- Played October 2016
- 60 minutes
- 4-8 players
- What People Say
Vertigo Games has a welcoming, gorgeous exterior, with its large, end-to-end windows decorated with crisp and interesting decals. The lobby is spacious, with seating and tables spread across the entire room, and an air hockey table by the side. The walls of the lobby and doors were painted beautifully with shapes and patterns that reflected the theme of the company’s name. The room’s premise was what could’ve used the most improvement, with a basic story that did not carry over into the experience and could’ve done more to pique our interest.
Like all of Vertigo’s rooms, Dragon’s Secret has some very well engineered props. Vertigo foregoes a reliance on lock-and-passcode puzzles in favour of secret compartments or self-unlocking doors. Vertigo also seems to have a very talented artist in their arsenal; upon entering the room, players are greeted with beautifully hand painted murals. Unfortunately, the decor was not consistent and while the murals were beautiful, many other parts of the room were bare. Some of the engineered props looked amazing, and others looked lacklustre. As a consequence of having large windows that faced the setting sun, (but perhaps befitting of the room’s name) Dragon’s Secret was very warm. If you are sensitive to heat, I suggest bringing in a water bottle and dressing in layers.

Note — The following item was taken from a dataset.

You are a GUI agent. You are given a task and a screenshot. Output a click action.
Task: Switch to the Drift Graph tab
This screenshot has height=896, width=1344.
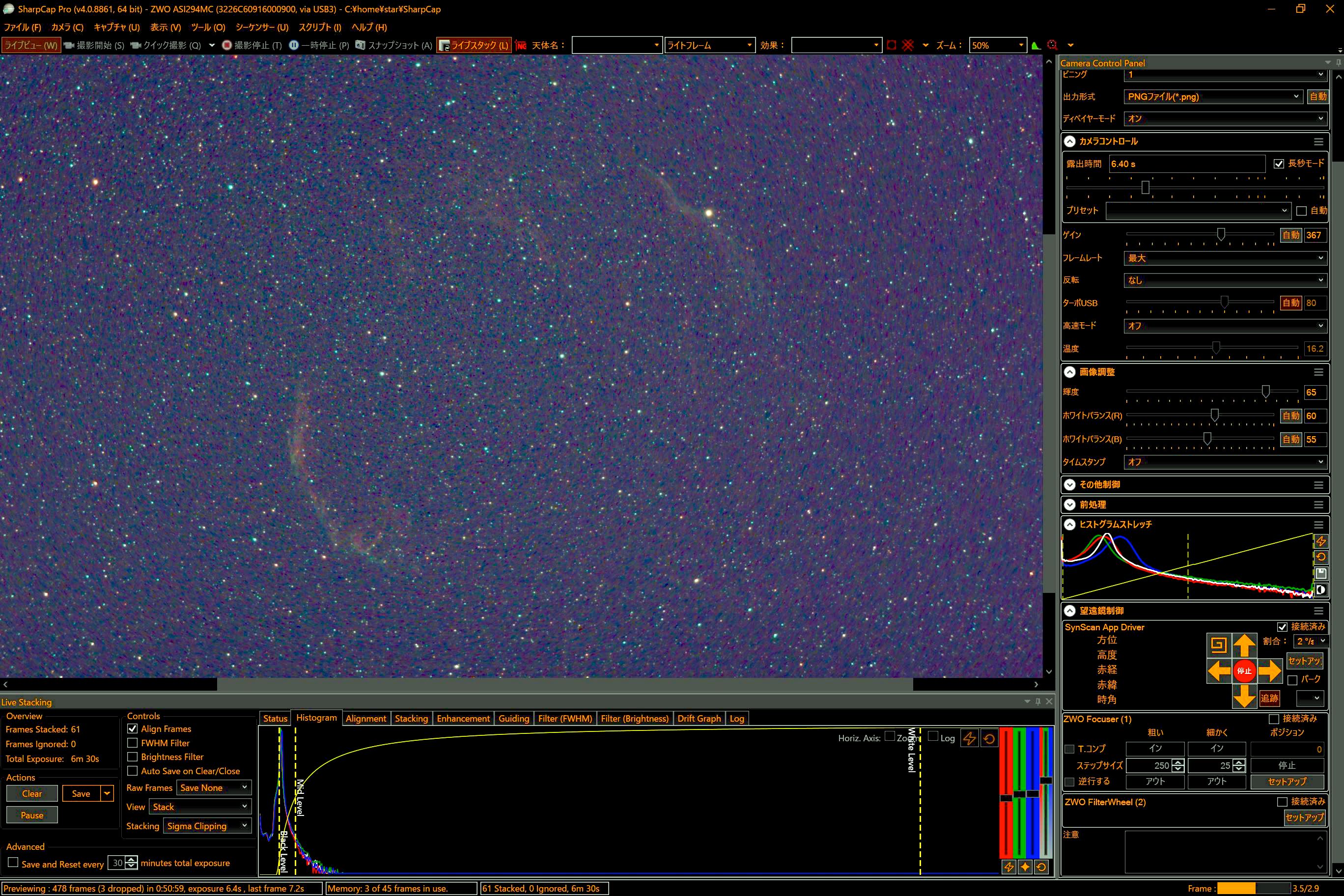[x=699, y=718]
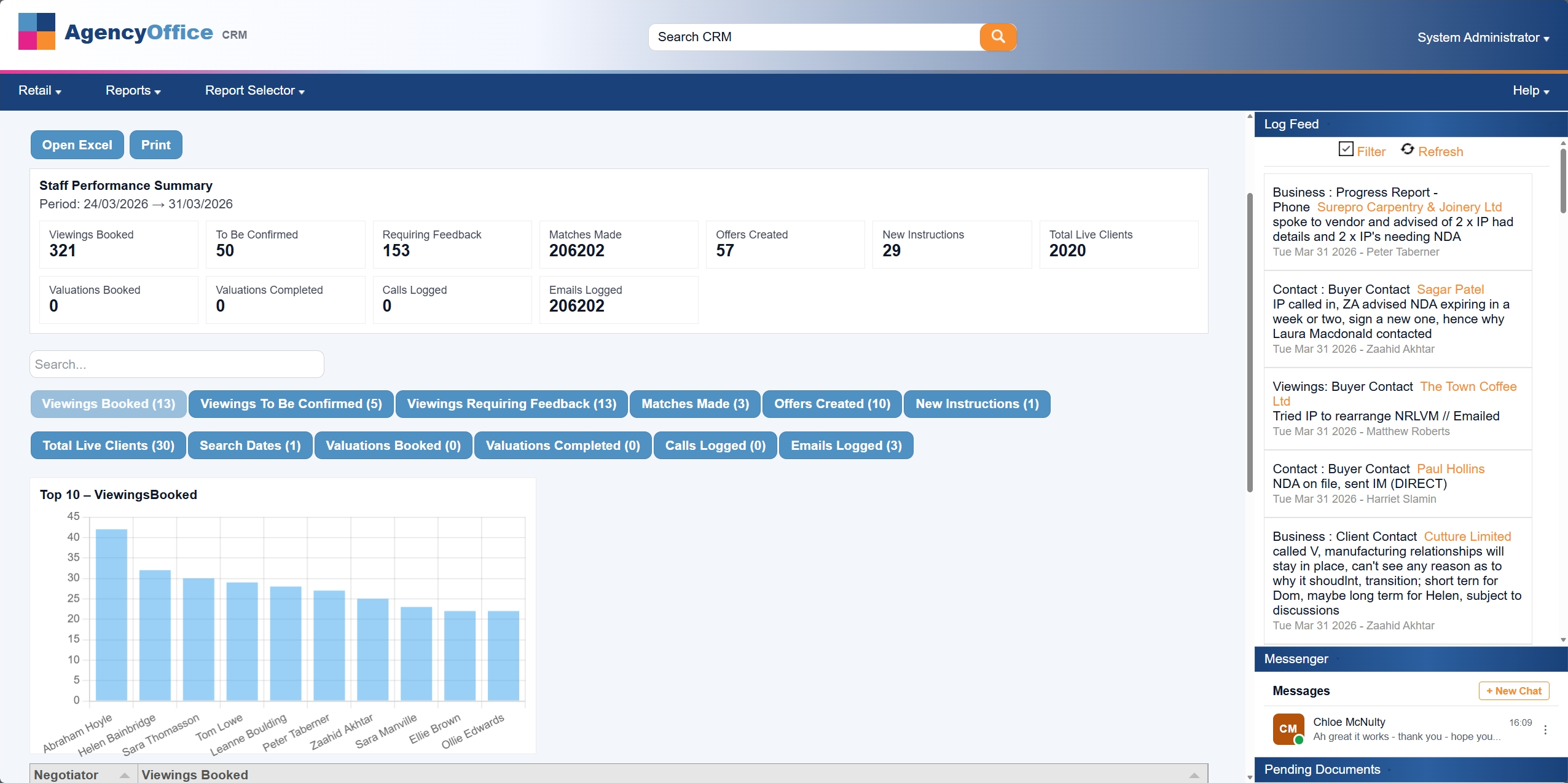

While Vertigo Games clearly did their research for this room, the immersion fell short. Some of the puzzles fit in with the theme of the room splendidly, with the research of the genre shining through, but other puzzles and some of the decor were jarring and seemed out of place. Certain puzzles could have been better integrated into the theme of the room, and parts of the setting were confusing through sections of the game. The linearly structured game-play offered the possibility for great story-telling, but unfortunately it was a missed opportunity.
The puzzles of Dragon’s Secret were plentiful and adhered to a very linear structure, which at times was to the detriment to the room. When we solved a puzzle out of the intended order it ended up confusing us for many minutes of the game since we did not realize it was already over. While several of the puzzles were creative and offered a fresh take on the theme, many puzzles would have benefited from having additional steps involved or use more problem solving from the players. The size of the puzzles are good for multiple players, though everyone had to work on the same puzzle at one time. Larger groups will likely find it hard to all participate at once.
Players who enjoy rooms that clearly progress from one stage to the next may enjoy this room. Most of the puzzles in this room were fairly enjoyable and thematic, although a bit simple and straight forward. Dragon’s Secret may not be Vertigo’s most refined room in terms of atmosphere or puzzles, but will be a decent experience for first-timers to enjoy.